-- Start --

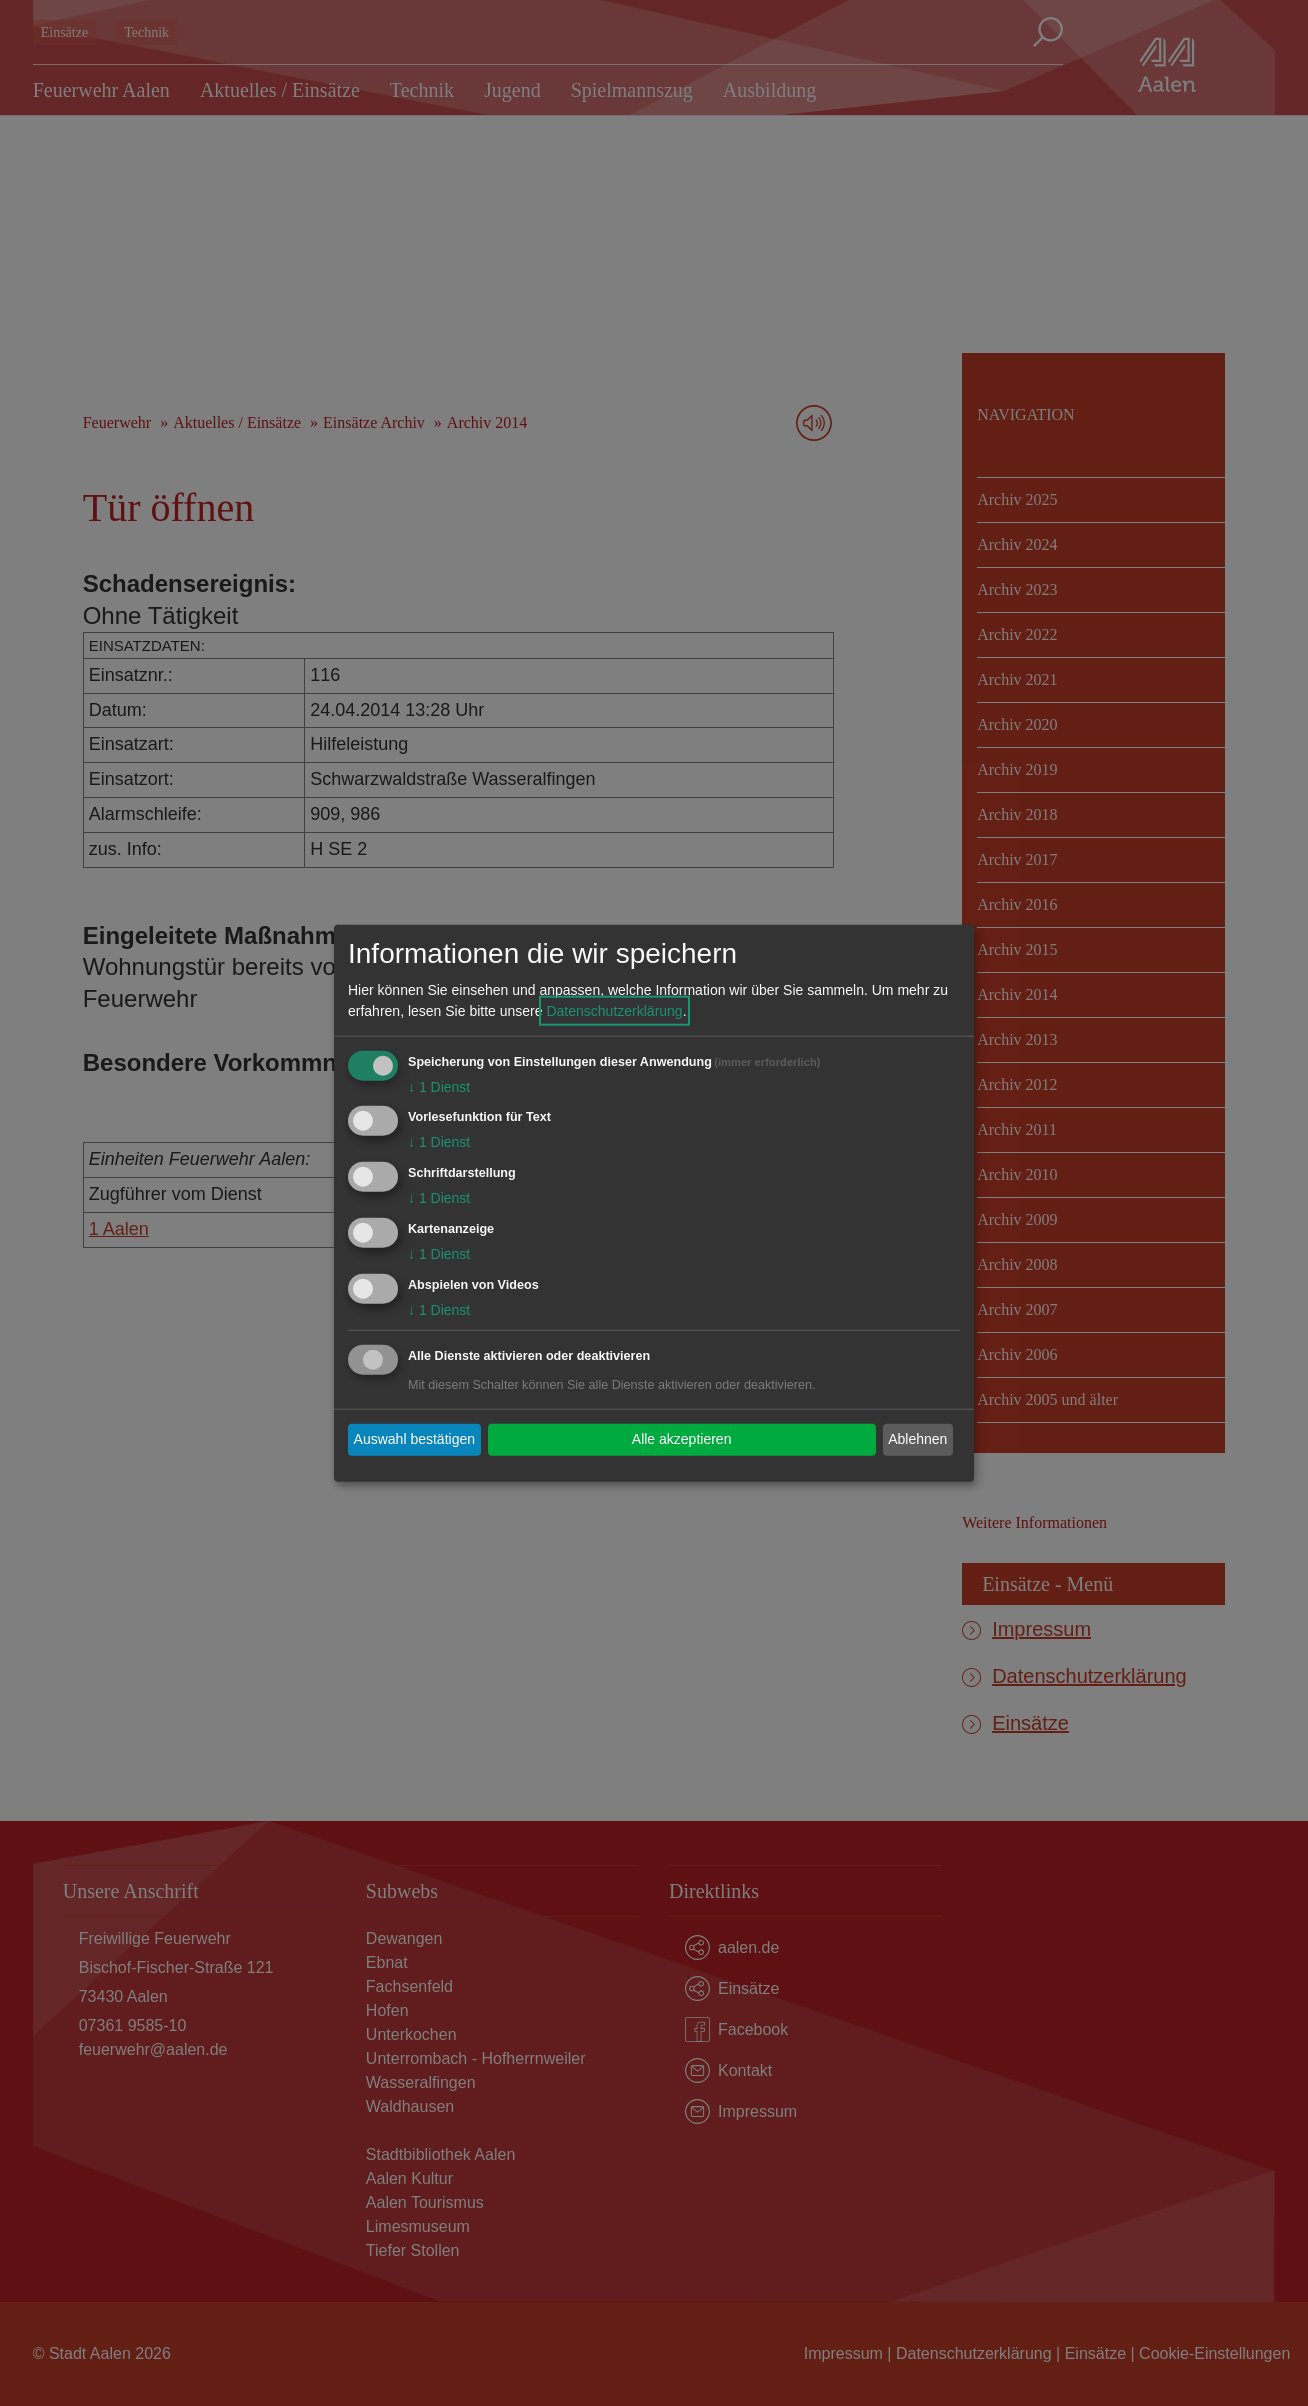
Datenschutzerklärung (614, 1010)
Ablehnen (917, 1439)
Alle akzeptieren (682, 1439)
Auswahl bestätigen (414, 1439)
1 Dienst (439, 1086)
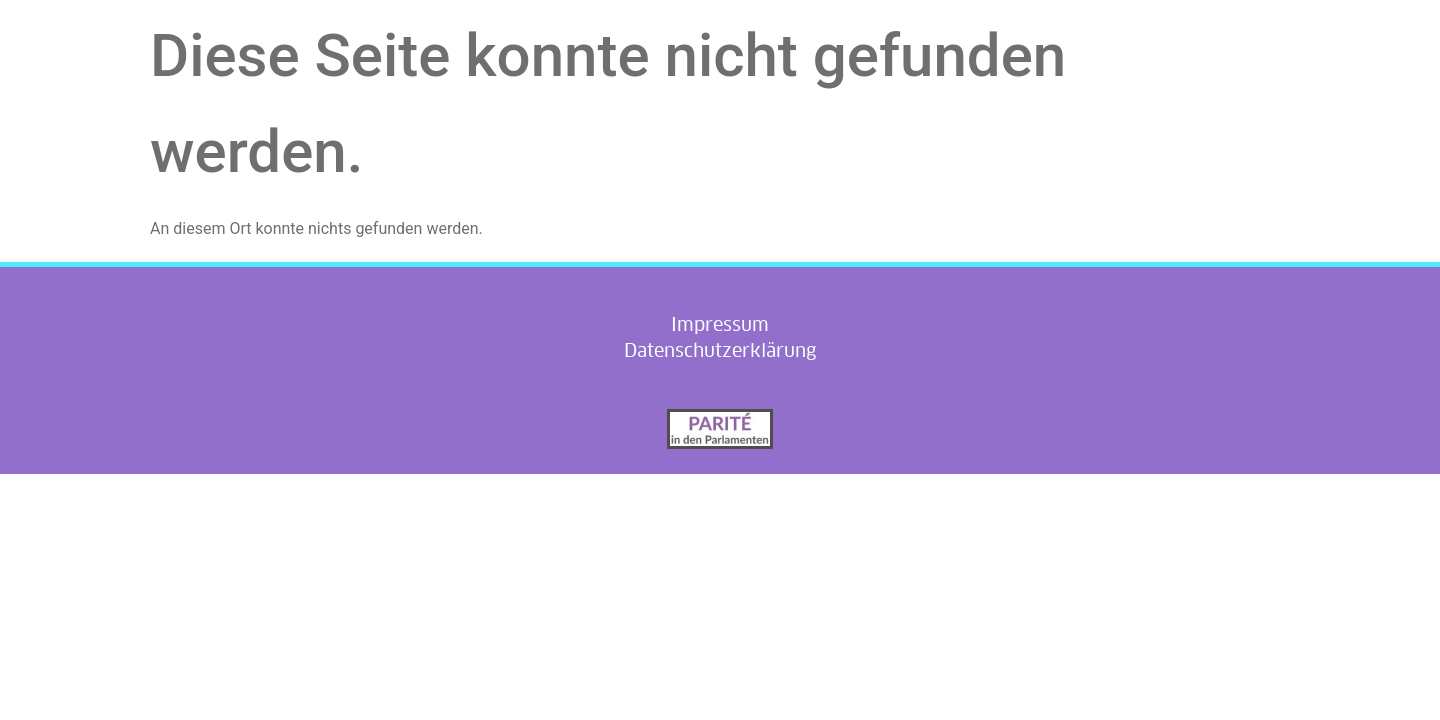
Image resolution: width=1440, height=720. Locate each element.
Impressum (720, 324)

-- End --

Reproduce the lines of all the records above verbatim, leaving out the pictures.

■ The response ■
Datenschutzerklärung (614, 1010)
Ablehnen (917, 1439)
Alle akzeptieren (682, 1439)
Auswahl bestätigen (414, 1439)
1 Dienst (439, 1086)
Image resolution: width=1440, height=720. Locate each element.
Impressum (720, 324)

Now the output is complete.